Mice expressing L188Q SPTPC had greater AEC death after i.t. bleomycin. (A and B) TUNEL-stained lung sections from WT (A) and L188Q SFTPC (B) mice at 1 wk after i.t. bleomycin. Arrows point to representative TUNEL+ cells. (Magnification: ×600.) (C) Semiquantitative evaluation of TUNEL+ AECs on lung sections from WT and L188Q SFTPC mice at 1 wk after i.t. bleomycin. (n = 8–11 per group; *P < 0.05 between groups.) (D and E) Western blot analysis (D) and densitometry (E) for caspase-3 using whole-lung lysates from bleomycin-treated WT and L188Q SFTPC mice. β-Actin was used as a loading control.
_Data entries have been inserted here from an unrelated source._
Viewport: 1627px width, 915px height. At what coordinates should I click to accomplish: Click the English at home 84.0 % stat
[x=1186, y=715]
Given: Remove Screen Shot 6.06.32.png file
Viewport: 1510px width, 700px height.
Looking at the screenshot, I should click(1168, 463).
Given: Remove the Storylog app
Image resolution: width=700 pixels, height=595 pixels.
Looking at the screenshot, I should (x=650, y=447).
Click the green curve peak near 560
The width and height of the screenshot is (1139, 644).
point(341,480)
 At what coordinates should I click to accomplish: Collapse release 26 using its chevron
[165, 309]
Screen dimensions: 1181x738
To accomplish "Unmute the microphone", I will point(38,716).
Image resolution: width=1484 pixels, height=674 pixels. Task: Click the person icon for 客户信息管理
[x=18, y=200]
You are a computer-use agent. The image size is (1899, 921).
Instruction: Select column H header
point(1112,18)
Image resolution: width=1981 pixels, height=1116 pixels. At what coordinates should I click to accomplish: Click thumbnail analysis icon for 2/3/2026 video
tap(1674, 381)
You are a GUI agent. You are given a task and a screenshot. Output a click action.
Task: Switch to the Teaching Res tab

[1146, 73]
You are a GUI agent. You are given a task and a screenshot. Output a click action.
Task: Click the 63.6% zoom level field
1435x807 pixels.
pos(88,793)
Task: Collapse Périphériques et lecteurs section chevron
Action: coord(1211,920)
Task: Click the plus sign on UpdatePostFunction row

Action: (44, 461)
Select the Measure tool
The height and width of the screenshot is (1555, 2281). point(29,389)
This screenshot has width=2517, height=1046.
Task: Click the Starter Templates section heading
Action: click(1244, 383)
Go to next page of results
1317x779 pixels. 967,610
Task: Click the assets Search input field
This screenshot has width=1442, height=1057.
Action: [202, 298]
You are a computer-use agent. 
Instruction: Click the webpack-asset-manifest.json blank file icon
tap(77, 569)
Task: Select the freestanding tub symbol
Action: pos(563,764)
Graphical data represent the ratio of band densities for active caspase-3 and total caspase-3 (WT normalized to value of 1). (n = 5 per group; *P < 0.05 compared with WT.) (F and G) Western blot analysis (F) and densitometry (G) for caspase-12 from lung lysates. Graphical data represent the band density of caspase-12 adjusted for β-actin (WT normalized to value of 1). (n = 5 per group; *P < 0.05 compared with WT.) Graphical data are presented as mean ± SEM.

Fig. 5.

Mutant L188Q SFTPC expression does not enhance lung inflammation after i.t. bleomycin (Bleo). (A) Total and differential cell counts in bronchoalveolar lavage (BAL) from WT and L188Q SFTPC mice at 1 wk after i.t. bleomycin. (n = 5–6 per group). (B) Bioluminescence imaging over the thorax as an indicator of NF-κB activation in lungs of WT and L188Q SFTPC mice crossed with NGL mice. Baseline photon counts represent mice with Dox treatment for 14 d. Subsequently, mice were treated with bleomycin and imaged at 3 and 7 d. Photon counting was performed after i.p. injection of luciferin (1 mg). (n= 4 per group.) Graphical data are presented as mean ± SEM.

Fig. 6.

Tunicamycin (TM) enhances lung fibrosis induced by bleomycin (Bleo). (A and B) Trichrome-stained lung sections at 2 wk after bleomycin from WT mice treated with a single i.t. injection of vehicle (DMSO; A) or tunicamycin (B) at 48 h before bleomycin. (Magnification: ×100.) (C) Semiquantitative fibrosis scoring of trichrome-stained lung sections from mice exposed to vehicle + bleomycin (vehicle + Bleo) compared with tunicamycin + bleomycin (TM + Bleo) at 2 wk after i.t. bleomycin. (n = 5–6 per group; *P < 0.05 between groups.) (D) Total collagen content of entire right lung from mice exposed to vehicle or tunicamycin followed by i.t. administration of saline or bleomycin. (n = 5 per group for saline and 7–10 per group for bleomycin; *P < 0.05 compared with other groups.) Graphical data are presented as mean ± SEM.